Here’s a vehicle with a turning circle of 10.7 metres over a wheelbase of just under 2.5. Its front-drive DOHC 1-4 16V engine emits 181 hp @ 5,500 rpm and 177 ft/lb of torque from 2,000. But that engine is turbocharged and the 2012 Mini Cooper S Coupé has a curb weight of just 1,215 kilograms (add another 15 if you choose an automatic transmission). Translation? You’re a pinball, held in place by 3-point seat belts.
It looks like a Mini.
The Coupé is the first Mini model with no back seats. Instead, just two height-adjustable sport seats. If you’re a fan of the brand, you won’t be disappointed. If you’re not, this may be the ride that converts you.

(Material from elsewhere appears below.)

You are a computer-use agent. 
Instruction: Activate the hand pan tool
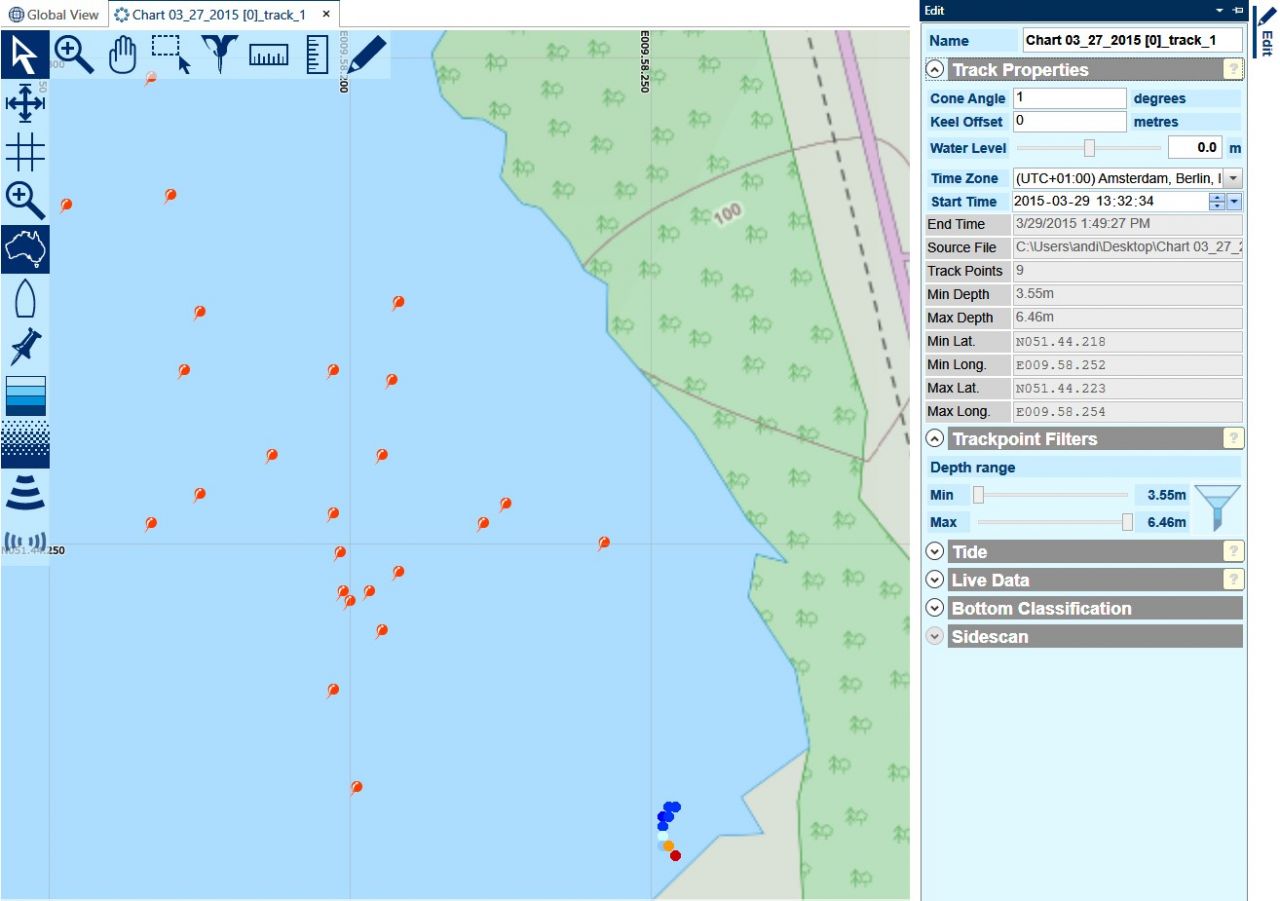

The design is all Mini with a touch of attitude. Its best viewing angle is a profile. The Coupé sports that characteristic Mini snub nose. It’s an endearing brand hallmark that always produces a smile. But the pumped-up rear is all testosterone. The chrome roof extends back over the rear window like a reversed baseball cap. The contrast is charming. Inside, it features the ubiquitous and uniquely Mini round dials, buttons and sundries in all the right places. It’s small but well designed, so that you never feel squeezed; there’s enough cabin space to comfortably accommodate two basketball players.
Mind you, with each brand extension, Mini runs the risk of stretching the experience too far. But given its size, this Mini Cooper S Coupé has less to prove than, say, the Countryman, which was really pushing it. That said, both of these new models still feel like Minis behind the wheel. Meaning?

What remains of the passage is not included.